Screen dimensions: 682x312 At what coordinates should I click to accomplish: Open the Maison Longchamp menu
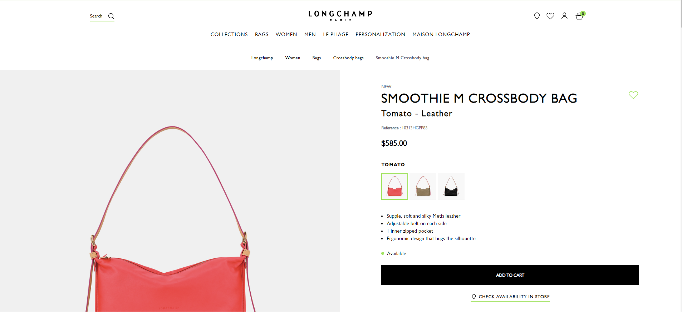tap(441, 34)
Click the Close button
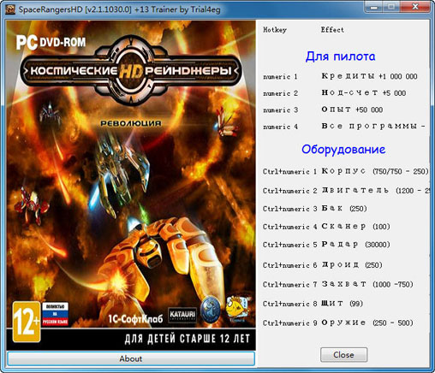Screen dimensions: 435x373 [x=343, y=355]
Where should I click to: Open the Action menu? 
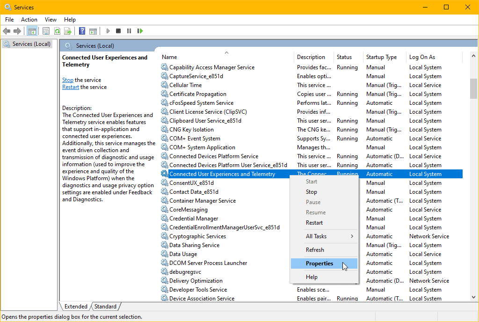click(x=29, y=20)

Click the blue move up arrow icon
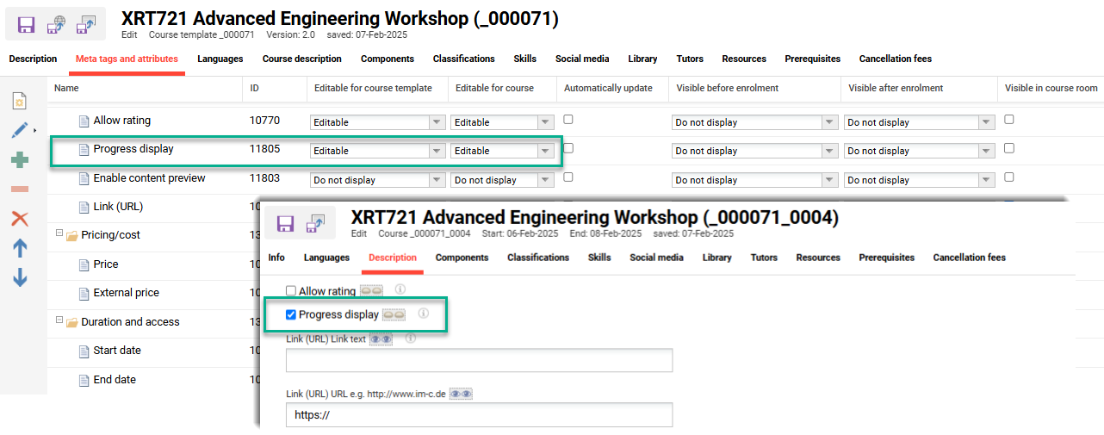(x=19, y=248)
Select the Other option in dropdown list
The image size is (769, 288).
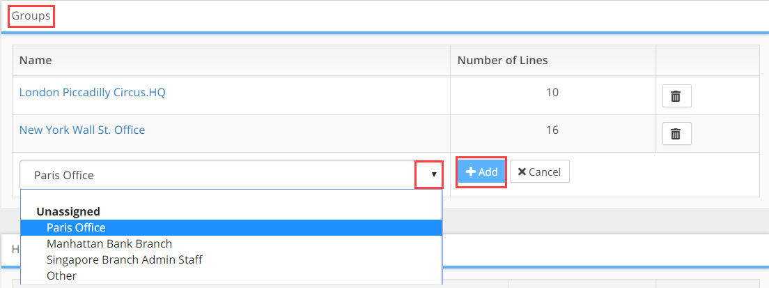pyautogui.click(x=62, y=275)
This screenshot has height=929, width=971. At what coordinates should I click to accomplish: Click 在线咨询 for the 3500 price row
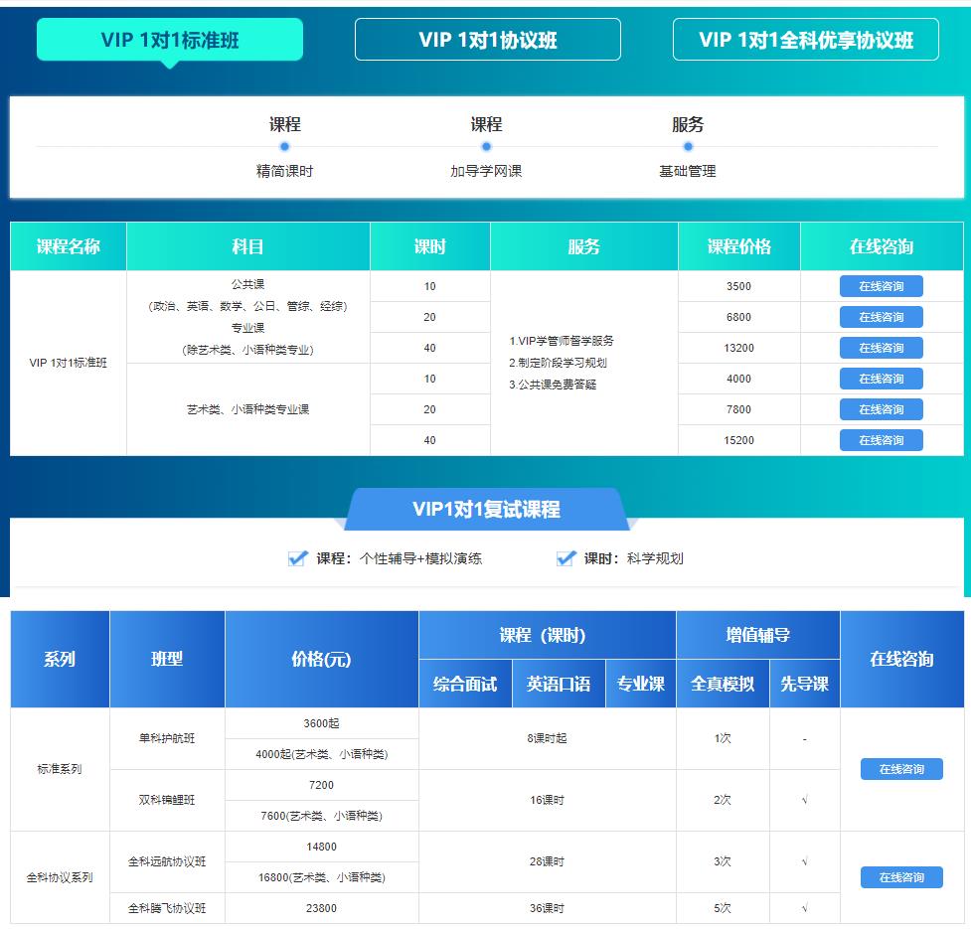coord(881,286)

Assignment :: Without the pictures, repeat exactly the lines running from the line containing "Where should I" through the end of the data, both ends included.

Response area ::
Where should I click to: Open the Action menu? 
click(x=29, y=20)

Click the blue move up arrow icon
(x=19, y=248)
Select the Other option in dropdown list
The image size is (769, 288).
pyautogui.click(x=62, y=275)
This screenshot has height=929, width=971. At what coordinates should I click to accomplish: Click 在线咨询 for the 3500 price row
coord(881,286)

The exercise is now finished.